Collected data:
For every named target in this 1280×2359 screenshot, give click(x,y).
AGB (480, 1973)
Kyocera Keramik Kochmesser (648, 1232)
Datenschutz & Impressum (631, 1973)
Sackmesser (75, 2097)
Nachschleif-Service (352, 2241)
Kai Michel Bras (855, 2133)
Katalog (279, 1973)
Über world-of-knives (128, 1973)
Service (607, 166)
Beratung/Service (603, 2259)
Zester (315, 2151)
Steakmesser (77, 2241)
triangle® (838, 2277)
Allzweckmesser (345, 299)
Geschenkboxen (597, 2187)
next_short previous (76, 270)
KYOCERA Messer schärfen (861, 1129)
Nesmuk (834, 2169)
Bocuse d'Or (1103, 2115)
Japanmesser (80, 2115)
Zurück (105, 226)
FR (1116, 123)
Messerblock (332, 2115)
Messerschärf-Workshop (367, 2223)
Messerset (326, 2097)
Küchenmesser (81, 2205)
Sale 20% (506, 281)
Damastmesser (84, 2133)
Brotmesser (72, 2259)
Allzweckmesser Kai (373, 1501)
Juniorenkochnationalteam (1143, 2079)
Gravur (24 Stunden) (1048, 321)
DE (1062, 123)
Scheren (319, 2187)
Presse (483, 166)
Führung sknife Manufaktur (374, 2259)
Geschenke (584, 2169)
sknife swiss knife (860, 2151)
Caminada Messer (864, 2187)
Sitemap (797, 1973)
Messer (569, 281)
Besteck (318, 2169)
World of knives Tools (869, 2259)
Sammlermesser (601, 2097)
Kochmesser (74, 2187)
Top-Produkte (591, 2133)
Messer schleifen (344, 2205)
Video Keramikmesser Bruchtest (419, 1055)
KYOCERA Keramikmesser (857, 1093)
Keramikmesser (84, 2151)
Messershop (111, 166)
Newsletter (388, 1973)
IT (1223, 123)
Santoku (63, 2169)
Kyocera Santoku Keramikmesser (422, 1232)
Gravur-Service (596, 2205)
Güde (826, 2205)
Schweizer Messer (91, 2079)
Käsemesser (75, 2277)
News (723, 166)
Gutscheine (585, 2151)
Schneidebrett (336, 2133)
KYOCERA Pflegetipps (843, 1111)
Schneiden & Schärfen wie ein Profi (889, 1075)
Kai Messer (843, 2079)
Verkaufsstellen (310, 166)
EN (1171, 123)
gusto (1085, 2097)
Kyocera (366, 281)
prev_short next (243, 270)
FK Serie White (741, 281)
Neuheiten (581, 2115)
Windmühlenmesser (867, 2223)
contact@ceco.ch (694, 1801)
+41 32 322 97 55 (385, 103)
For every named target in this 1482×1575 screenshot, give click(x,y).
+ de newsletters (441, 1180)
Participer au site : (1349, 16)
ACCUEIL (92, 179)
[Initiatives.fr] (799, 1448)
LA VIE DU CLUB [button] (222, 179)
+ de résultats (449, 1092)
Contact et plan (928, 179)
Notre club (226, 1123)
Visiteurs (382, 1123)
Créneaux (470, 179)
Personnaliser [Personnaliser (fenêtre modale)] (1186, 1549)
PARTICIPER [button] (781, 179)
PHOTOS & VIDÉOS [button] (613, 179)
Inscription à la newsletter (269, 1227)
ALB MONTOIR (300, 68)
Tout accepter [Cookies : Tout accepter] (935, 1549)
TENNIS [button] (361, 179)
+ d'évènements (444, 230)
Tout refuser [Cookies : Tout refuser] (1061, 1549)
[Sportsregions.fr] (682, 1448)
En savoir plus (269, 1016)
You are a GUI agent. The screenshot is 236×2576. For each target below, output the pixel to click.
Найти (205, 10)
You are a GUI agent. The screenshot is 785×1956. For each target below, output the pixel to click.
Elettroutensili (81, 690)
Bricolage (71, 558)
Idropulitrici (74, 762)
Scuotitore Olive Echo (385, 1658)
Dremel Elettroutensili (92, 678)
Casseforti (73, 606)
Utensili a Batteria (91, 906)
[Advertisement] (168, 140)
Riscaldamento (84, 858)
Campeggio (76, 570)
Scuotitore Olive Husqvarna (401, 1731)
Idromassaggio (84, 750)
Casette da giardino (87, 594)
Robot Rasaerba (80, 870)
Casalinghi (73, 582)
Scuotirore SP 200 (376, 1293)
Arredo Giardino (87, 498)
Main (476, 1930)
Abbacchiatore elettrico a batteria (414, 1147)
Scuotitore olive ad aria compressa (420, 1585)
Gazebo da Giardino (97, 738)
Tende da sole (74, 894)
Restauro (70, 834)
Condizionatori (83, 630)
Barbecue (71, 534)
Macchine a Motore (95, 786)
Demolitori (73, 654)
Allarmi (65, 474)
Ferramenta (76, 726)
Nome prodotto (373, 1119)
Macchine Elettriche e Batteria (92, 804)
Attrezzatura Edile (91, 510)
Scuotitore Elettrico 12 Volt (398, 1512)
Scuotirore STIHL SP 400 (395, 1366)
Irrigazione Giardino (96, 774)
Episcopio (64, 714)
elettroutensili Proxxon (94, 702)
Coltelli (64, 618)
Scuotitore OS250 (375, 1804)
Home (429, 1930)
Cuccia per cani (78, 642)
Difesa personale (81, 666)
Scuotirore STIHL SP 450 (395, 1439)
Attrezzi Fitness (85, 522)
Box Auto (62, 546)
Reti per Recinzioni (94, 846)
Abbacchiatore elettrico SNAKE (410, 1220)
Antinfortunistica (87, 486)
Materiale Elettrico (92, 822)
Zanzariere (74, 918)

Exercise aim: Give all of the lines above again, renaming "Sackmesser" to "Taschenmesser" wherever it appears and leaving everything else unchanged.

Final answer:
For every named target in this 1280×2359 screenshot, give click(x,y).
AGB (480, 1973)
Kyocera Keramik Kochmesser (648, 1232)
Datenschutz & Impressum (631, 1973)
Taschenmesser (75, 2097)
Nachschleif-Service (352, 2241)
Kai Michel Bras (855, 2133)
Katalog (279, 1973)
Über world-of-knives (128, 1973)
Service (607, 166)
Beratung/Service (603, 2259)
Zester (315, 2151)
Steakmesser (77, 2241)
triangle® (838, 2277)
Allzweckmesser (345, 299)
Geschenkboxen (597, 2187)
next_short previous (76, 270)
KYOCERA Messer schärfen (861, 1129)
Nesmuk (834, 2169)
Bocuse d'Or (1103, 2115)
Japanmesser (80, 2115)
Zurück (105, 226)
FR (1116, 123)
Messerblock (332, 2115)
Messerschärf-Workshop (367, 2223)
Messerset (326, 2097)
Küchenmesser (81, 2205)
Sale 20% (506, 281)
Damastmesser (84, 2133)
Brotmesser (72, 2259)
Allzweckmesser Kai (373, 1501)
Juniorenkochnationalteam (1143, 2079)
Gravur (24 Stunden) (1048, 321)
DE (1062, 123)
Scheren (319, 2187)
Presse (483, 166)
Führung sknife Manufaktur (374, 2259)
Geschenke (584, 2169)
sknife swiss knife (860, 2151)
Caminada Messer (864, 2187)
Sitemap (797, 1973)
Messer (569, 281)
Besteck (318, 2169)
World of knives Tools (869, 2259)
Sammlermesser (601, 2097)
Kochmesser (74, 2187)
Top-Produkte (591, 2133)
Messer schleifen (344, 2205)
Video Keramikmesser Bruchtest (419, 1055)
KYOCERA Keramikmesser (857, 1093)
Keramikmesser (84, 2151)
Messershop (111, 166)
Newsletter (388, 1973)
IT (1223, 123)
Santoku (63, 2169)
Kyocera Santoku Keramikmesser (422, 1232)
Gravur-Service (596, 2205)
Güde (826, 2205)
Schweizer Messer (91, 2079)
Käsemesser (75, 2277)
News (723, 166)
Gutscheine (585, 2151)
Schneidebrett (336, 2133)
KYOCERA Pflegetipps (843, 1111)
Schneiden & Schärfen wie ein Profi (889, 1075)
Kai Messer (843, 2079)
Verkaufsstellen (310, 166)
EN (1171, 123)
gusto (1085, 2097)
Kyocera (366, 281)
prev_short next (243, 270)
FK Serie White (741, 281)
Neuheiten (581, 2115)
Windmühlenmesser (867, 2223)
contact@ceco.ch (694, 1801)
+41 32 322 97 55 (385, 103)
For every named target in this 1482×1575 screenshot, give click(x,y).
+ de newsletters (441, 1180)
Participer au site : (1349, 16)
ACCUEIL (92, 179)
[Initiatives.fr] (799, 1448)
LA VIE DU CLUB [button] (222, 179)
+ de résultats (449, 1092)
Contact et plan (928, 179)
Notre club (226, 1123)
Visiteurs (382, 1123)
Créneaux (470, 179)
Personnaliser [Personnaliser (fenêtre modale)] (1186, 1549)
PARTICIPER [button] (781, 179)
PHOTOS & VIDÉOS [button] (613, 179)
Inscription à la newsletter (269, 1227)
ALB MONTOIR (300, 68)
Tout accepter [Cookies : Tout accepter] (935, 1549)
TENNIS [button] (361, 179)
+ d'évènements (444, 230)
Tout refuser [Cookies : Tout refuser] (1061, 1549)
[Sportsregions.fr] (682, 1448)
En savoir plus (269, 1016)
You are a GUI agent. The screenshot is 236×2576. For each target below, output the pixel to click.
Найти (205, 10)
You are a GUI agent. The screenshot is 785×1956. For each target below, output the pixel to click.
Elettroutensili (81, 690)
Bricolage (71, 558)
Idropulitrici (74, 762)
Scuotitore Olive Echo (385, 1658)
Dremel Elettroutensili (92, 678)
Casseforti (73, 606)
Utensili a Batteria (91, 906)
[Advertisement] (168, 140)
Riscaldamento (84, 858)
Campeggio (76, 570)
Scuotitore Olive Husqvarna (401, 1731)
Idromassaggio (84, 750)
Casette da giardino (87, 594)
Robot Rasaerba (80, 870)
Casalinghi (73, 582)
Scuotirore SP 200 (376, 1293)
Arredo Giardino (87, 498)
Main (476, 1930)
Abbacchiatore elettrico a batteria (414, 1147)
Scuotitore olive ad aria compressa (420, 1585)
Gazebo da Giardino (97, 738)
Tende da sole (74, 894)
Restauro (70, 834)
Condizionatori (83, 630)
Barbecue (71, 534)
Macchine a Motore (95, 786)
Demolitori (73, 654)
Allarmi (65, 474)
Ferramenta (76, 726)
Nome prodotto (373, 1119)
Macchine Elettriche e Batteria (92, 804)
Attrezzatura Edile (91, 510)
Scuotitore Elettrico 12 Volt (398, 1512)
Scuotirore STIHL SP 400 (395, 1366)
Irrigazione Giardino (96, 774)
Episcopio (64, 714)
elettroutensili Proxxon (94, 702)
Coltelli (64, 618)
Scuotitore OS250 (375, 1804)
Home (429, 1930)
Cuccia per cani (78, 642)
Difesa personale (81, 666)
Scuotirore STIHL SP 450 (395, 1439)
Attrezzi Fitness (85, 522)
Box Auto (62, 546)
Reti per Recinzioni (94, 846)
Abbacchiatore elettrico SNAKE (410, 1220)
Antinfortunistica (87, 486)
Materiale Elettrico (92, 822)
Zanzariere (74, 918)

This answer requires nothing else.